Pelvic Floor Relaxation for Men with Chronic Pelvic Pain

Hi, my name’s Michelle and today I’m going
to guide you through a relaxation session for your pelvis and pelvic floor muscles. I will be guiding you through the process
of relaxation which involves body scanning, breathing and pelvic floor muscle relaxation
techniques. This is the short form version of this video. I’ll release the long form version in the
coming months. The only equipment you’ll need for this session
is a couple of pillows or cushions to support your legs and one for your head if needed. Try to stay awake for the duration of the
relaxation if you can and please let me know if you find this technique helpful. Before starting this pelvic relaxation make
it’s helpful to have your body is warm. You might like to have had a warm bath or
shower before starting. It’s best to wear comfortable loose clothing
and set up in a quiet dimly lit area. First of all I’d like you to lie down or rest
back in a semi reclined position with your legs elevated position. Place a cushion outside each of your thighs
and then lie down. Close your eyes, reposition your thighs and
buttocks and allow your legs to naturally roll slightly outwards. Body scan
Let’s start by scanning your body with your mind’s eye to notice any areas of tension
or tightness that you might be holding onto in your body.
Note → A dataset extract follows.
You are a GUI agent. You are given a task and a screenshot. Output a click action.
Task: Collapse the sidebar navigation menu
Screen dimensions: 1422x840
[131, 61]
Notice your face, your jaw, your chest and
shoulders, your lower back belly, hips and buttocks, the area in and around where you
sit between, the front of your thighs, your shins, ankles and feet. Just notice any tension that you might be
holding onto, feel the sensation and act as observer without judging or labelling the
sensation. Deep Breathing
Now bring your hands to rest over your lower abdomen so that the tips of your third fingers
are gently touching. Draw your attention to your breath. Notice the smoothness of your breath and the
brief pauses between the inbreath in and out breath. Notice the depth of your breath. Gently deepen your breath and slow the pauses
between your inbreath and outbreath. Allow your belly to rise as you deepen your
inbreath so that the tips of your third finger move apart. Allow your rib cage to passively recoil with
the outbreath – there’s no need to force the outbreath, the breath will leave your body
without effort and your finger tips will move back together and softly touch. Inbreath belly rises, rib cage expands to
the sides, outbreath belly falls. Feel the softening of your belly with the
outbreath. Notice the softening of buttocks and hips
with the outbreath, any tension melting away. Feel the softening and letting go of your
testicles with the outbreath. Allow your two pelvic openings to relax and
let go with your outbreath. Pelvic Floor Muscle Relaxation
Picture your pelvic floor in and around where you sit like a hammock extending from your
pubic bone at the front to your tailbone at the back. Your pelvic floor muscles also attach side
to side between your sitting bones deep in your buttocks. Notice any sensation between your pubic bone
and your tail bone around the base of your penis or your anus. Notice any sensation between your sitting
bones. Breathe deeply into this area allowing your
abdomen to rise. Feel the warmth and softness of your lower
belly with your breathing. Allow this softness to extend down to extend
between your pubic bone and tail bone. Soften and relax this area with each breathe
out. Imagine allowing the stream of urine to pass
with your out breath. Breathe in and your belly rises, breath out
feel your belly soften. Soften your belly and your testicles. Allow your testicles to relax and gently lower
them away from your body. Feel any tension melt away and dissolve as
you relax. Soften your buttocks and allow your body to
sink down. Allow your anus to soften and let go as if
you’re sgently passing gas. Notice the area behind your anus extending
to your tailbone. Soften the
area between you anus and your tail bone. Keep your buttocks soft, your testicles relaxed,
abdomen soft and relaxed. Stay with this practice for a few moments
longer focusing on the sense of peace, calm and letting go. When you’re ready, start to bring your awareness
back to your surrounds and slowly waken your body bending your fingers and toes and open
your eyes. You can practice this routine daily and use these techniques of deep breathing and
pelvic floor relaxation when you notice your pelvic floor developing tension. Let me know in the comments below if this
short form video helps your pelvic relaxation. Thank you for allowing me to guide you through
this relaxation today, I’ll see you next time.

2 Replies to “Pelvic Floor Relaxation for Men with Chronic Pelvic Pain

  1. as a 28 year old living 5 years with chronic pelvic floor pain, videos like these are very helpful; thank you. Keep them coming, and don't be afraid to make them more intense. I've come a long way with cognitive therapy and relaxation techniques. Thank you Michelle!